[Extracted data Boundary: Start]

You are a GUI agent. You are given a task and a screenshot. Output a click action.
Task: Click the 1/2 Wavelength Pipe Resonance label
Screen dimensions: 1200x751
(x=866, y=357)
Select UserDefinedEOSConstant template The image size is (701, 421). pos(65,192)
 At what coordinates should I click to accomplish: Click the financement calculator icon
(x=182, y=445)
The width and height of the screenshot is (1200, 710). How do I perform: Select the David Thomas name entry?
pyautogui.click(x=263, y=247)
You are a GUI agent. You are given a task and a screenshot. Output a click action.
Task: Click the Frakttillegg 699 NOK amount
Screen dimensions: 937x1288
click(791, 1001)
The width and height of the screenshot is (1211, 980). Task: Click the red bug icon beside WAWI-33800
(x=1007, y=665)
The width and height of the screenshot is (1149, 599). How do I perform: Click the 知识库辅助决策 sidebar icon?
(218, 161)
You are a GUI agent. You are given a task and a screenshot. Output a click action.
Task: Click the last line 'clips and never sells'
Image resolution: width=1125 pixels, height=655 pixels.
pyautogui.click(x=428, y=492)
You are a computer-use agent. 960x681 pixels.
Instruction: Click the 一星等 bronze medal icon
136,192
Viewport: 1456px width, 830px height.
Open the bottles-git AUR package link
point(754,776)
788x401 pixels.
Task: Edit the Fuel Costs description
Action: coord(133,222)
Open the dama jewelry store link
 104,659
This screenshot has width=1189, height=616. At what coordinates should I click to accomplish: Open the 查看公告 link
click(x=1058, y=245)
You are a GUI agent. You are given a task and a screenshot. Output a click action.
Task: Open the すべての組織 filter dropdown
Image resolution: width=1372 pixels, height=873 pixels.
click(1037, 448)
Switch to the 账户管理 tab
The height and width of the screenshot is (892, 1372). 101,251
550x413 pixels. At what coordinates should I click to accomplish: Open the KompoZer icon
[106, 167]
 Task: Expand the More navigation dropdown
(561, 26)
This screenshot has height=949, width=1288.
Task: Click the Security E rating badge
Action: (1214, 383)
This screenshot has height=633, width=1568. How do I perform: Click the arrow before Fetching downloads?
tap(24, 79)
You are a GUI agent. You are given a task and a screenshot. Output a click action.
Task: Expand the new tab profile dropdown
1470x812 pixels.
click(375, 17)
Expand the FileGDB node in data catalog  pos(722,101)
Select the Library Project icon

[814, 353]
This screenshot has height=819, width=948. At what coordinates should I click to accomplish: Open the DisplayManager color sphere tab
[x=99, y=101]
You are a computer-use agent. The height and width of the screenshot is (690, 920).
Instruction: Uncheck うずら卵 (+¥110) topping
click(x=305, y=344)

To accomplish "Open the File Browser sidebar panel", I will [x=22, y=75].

[Extracted data Boundary: End]

To do:
The answer should be a single number: the count of lines in the data that include the string "computer".

Task output:
2